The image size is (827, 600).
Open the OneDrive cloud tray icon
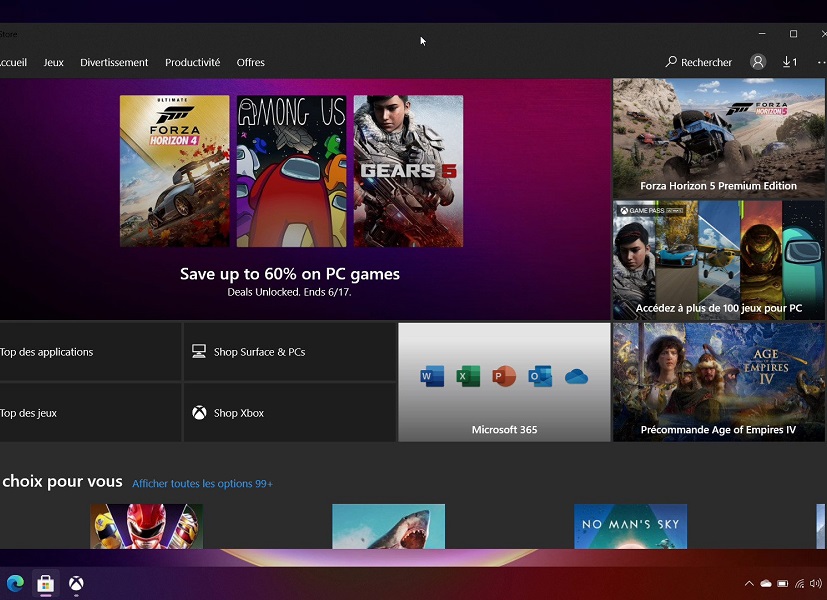click(766, 583)
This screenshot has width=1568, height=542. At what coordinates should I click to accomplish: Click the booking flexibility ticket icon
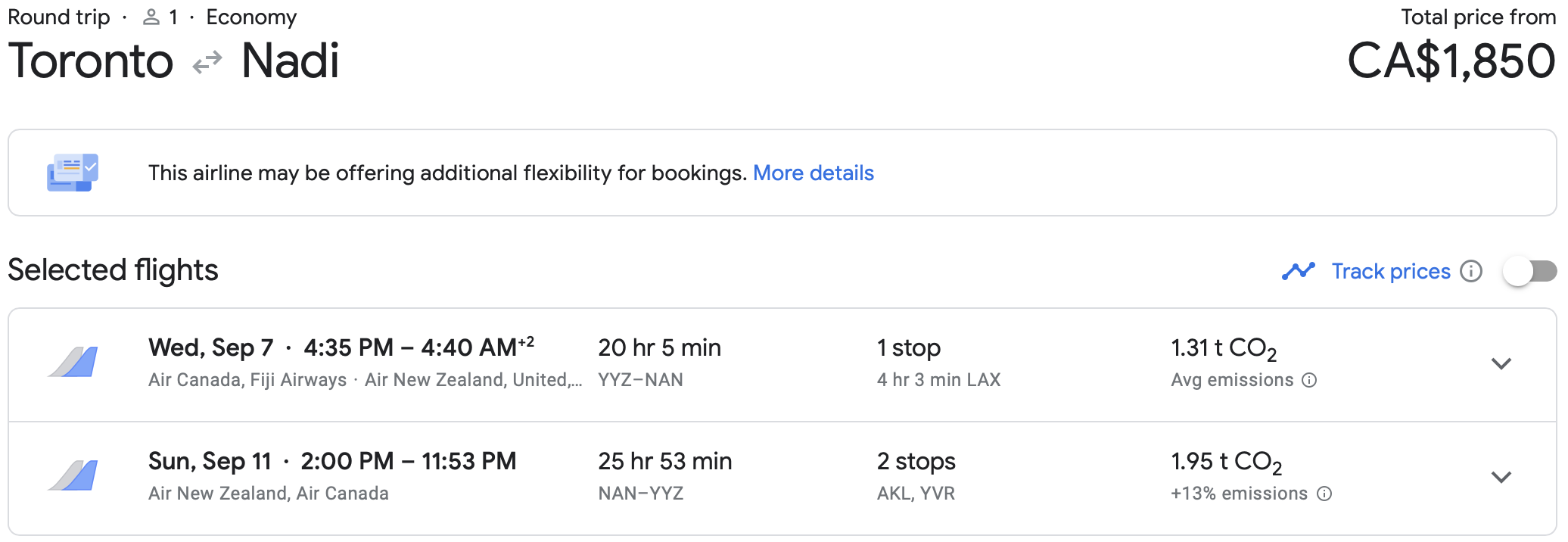(x=73, y=173)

=== Task directions ===
Please write out, word for word, each line from the one with "This screenshot has" to the last line of the data, keeping both ends and omitting pictures.

=== Solution ===
This screenshot has width=1568, height=542. At what coordinates should I click to accomplish: Click the booking flexibility ticket icon
(x=73, y=173)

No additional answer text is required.